*** Record excerpts ***
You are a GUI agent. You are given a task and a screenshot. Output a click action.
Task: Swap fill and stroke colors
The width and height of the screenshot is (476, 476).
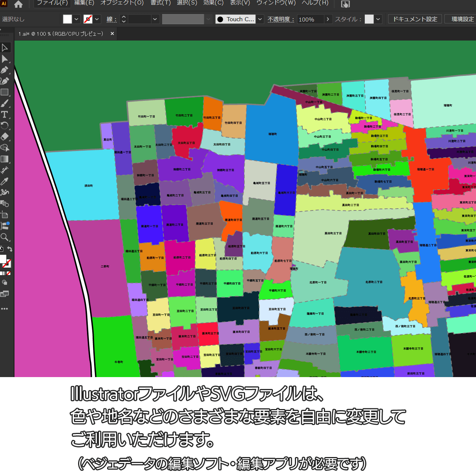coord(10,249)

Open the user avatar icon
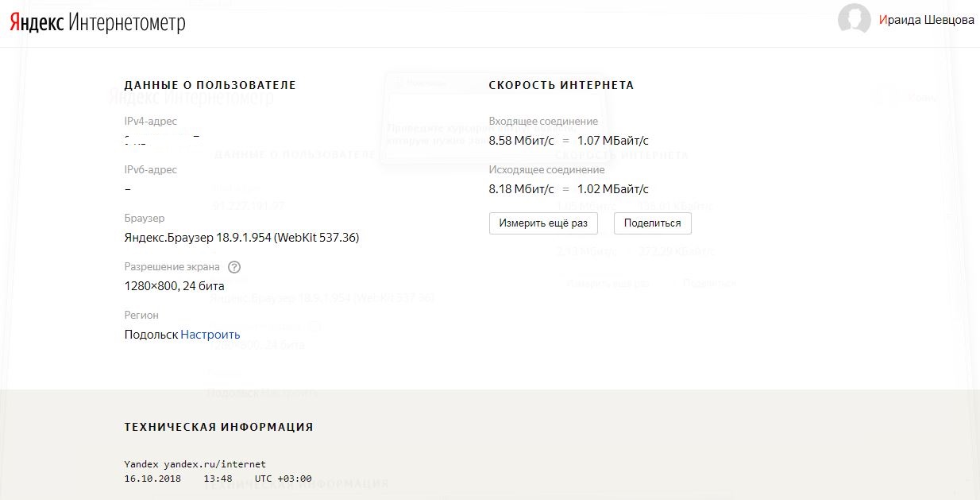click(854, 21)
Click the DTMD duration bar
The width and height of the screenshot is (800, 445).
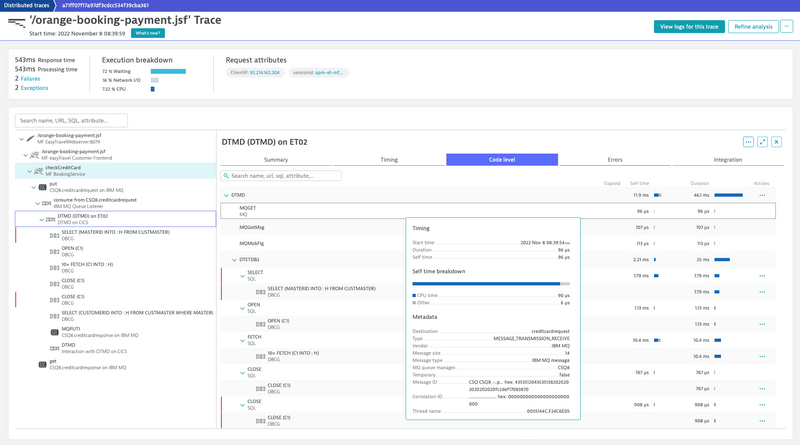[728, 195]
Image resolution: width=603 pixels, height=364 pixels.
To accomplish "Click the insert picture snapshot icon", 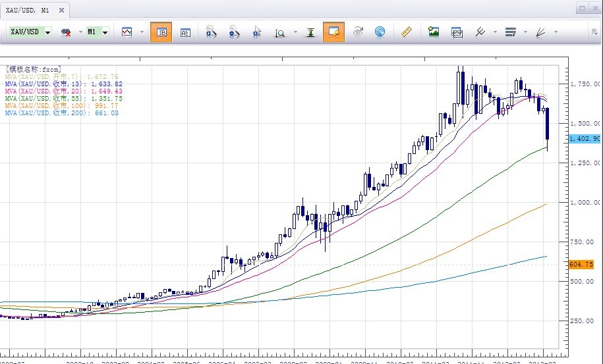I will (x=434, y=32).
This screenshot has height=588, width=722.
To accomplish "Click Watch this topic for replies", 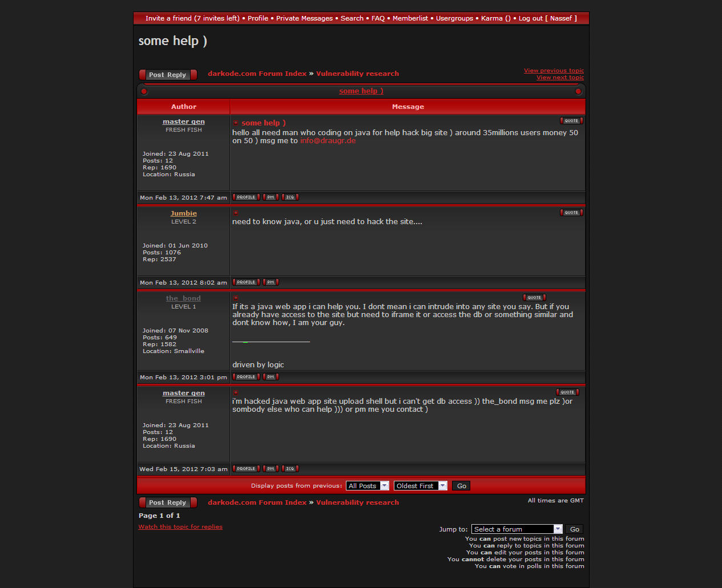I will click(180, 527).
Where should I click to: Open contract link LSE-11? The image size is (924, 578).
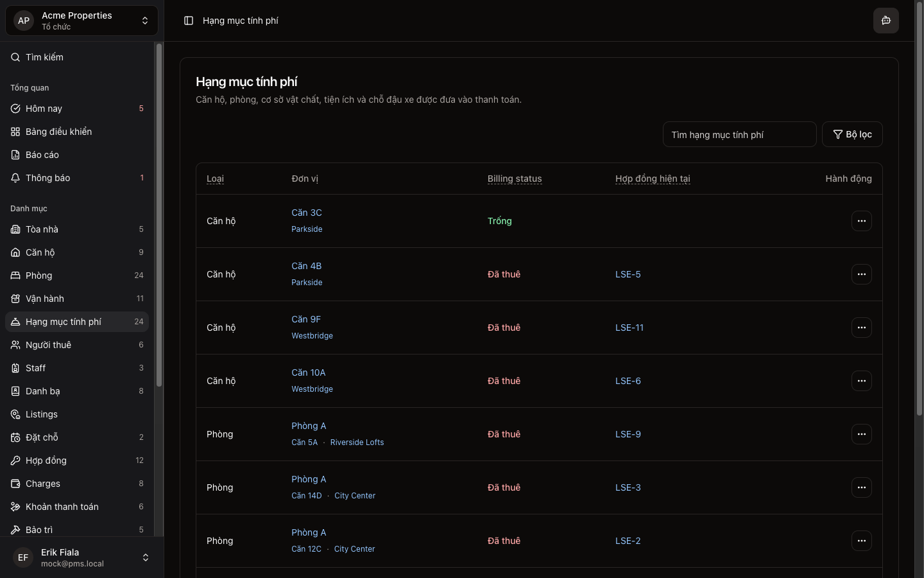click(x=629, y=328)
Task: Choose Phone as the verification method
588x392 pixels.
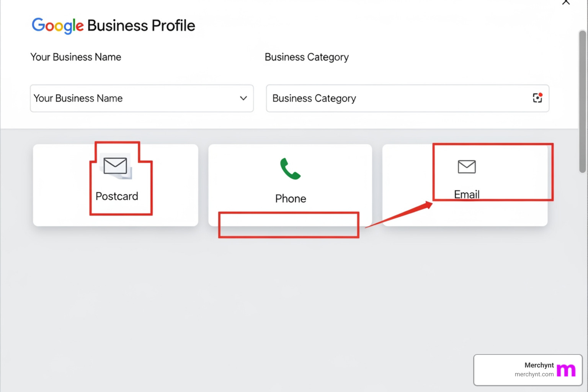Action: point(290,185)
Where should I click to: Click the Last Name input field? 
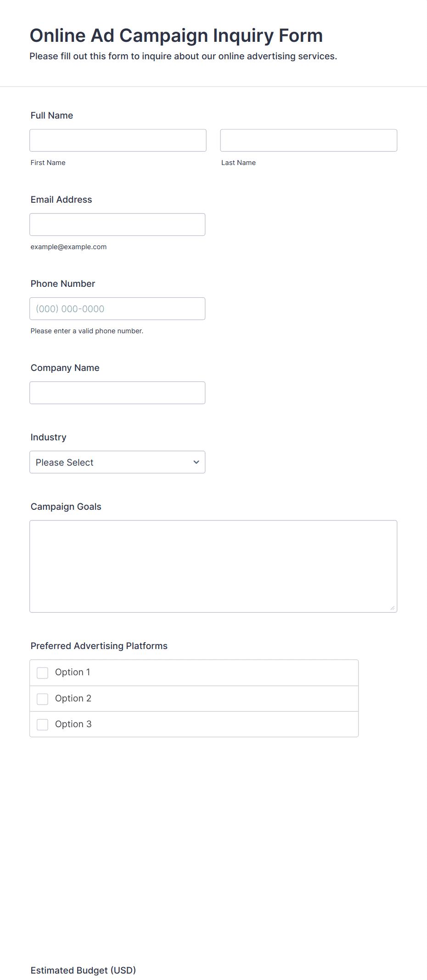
*** End of Record excerpts ***
*** Record excerpts ***
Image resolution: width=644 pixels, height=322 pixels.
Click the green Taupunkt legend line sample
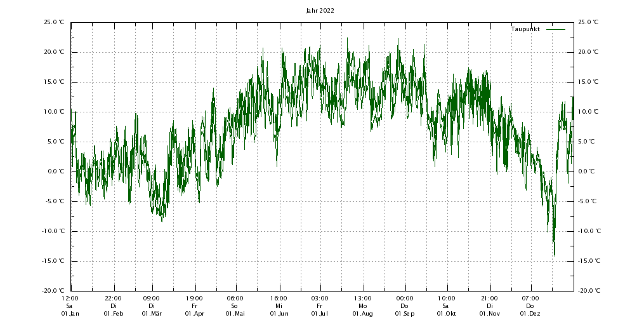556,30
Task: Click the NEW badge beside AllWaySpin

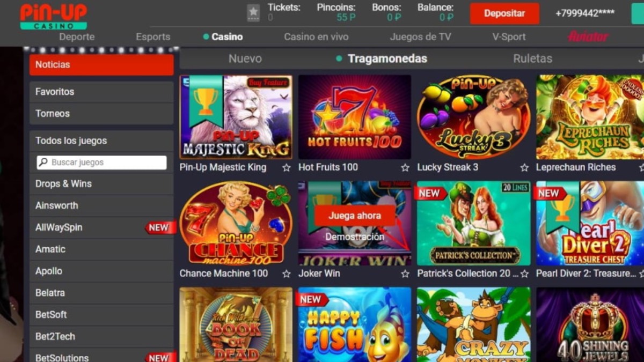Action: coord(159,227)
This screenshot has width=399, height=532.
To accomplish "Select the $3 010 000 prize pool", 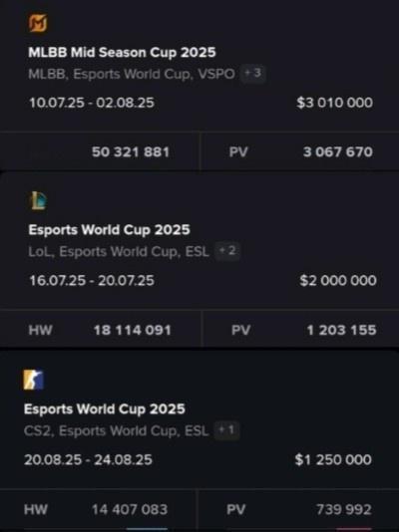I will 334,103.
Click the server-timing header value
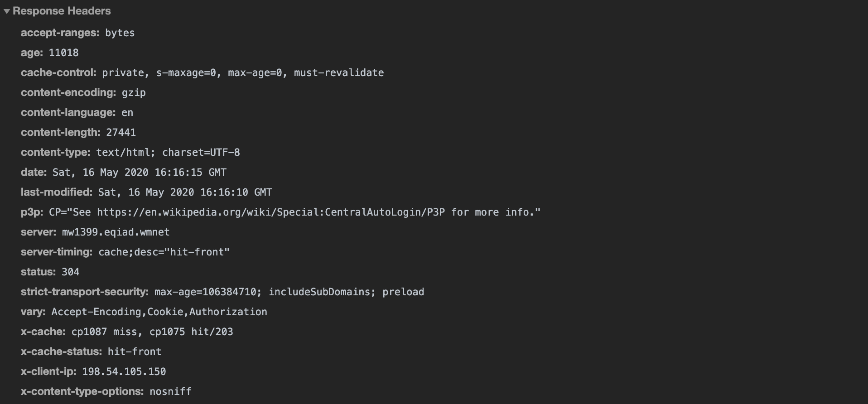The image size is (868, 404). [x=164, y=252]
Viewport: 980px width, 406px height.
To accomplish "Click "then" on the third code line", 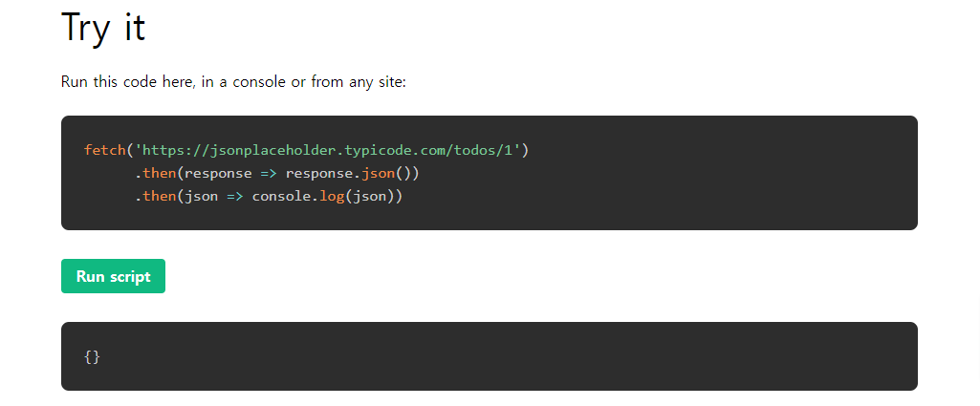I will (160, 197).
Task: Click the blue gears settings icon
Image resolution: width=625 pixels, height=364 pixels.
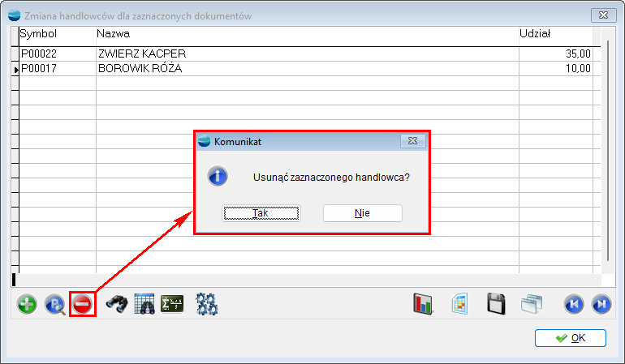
*** End of Record excerpts ***
**Work task:** Extract the part of the records that opens with the line containing "588x392 pixels." and closes with the line containing "Where should I click to: Click". Take only those lines, exactly, and no pictures.

**Reply to the exercise:**
588x392 pixels.
Action: point(290,185)
Where should I click to: Click the Last Name input field? 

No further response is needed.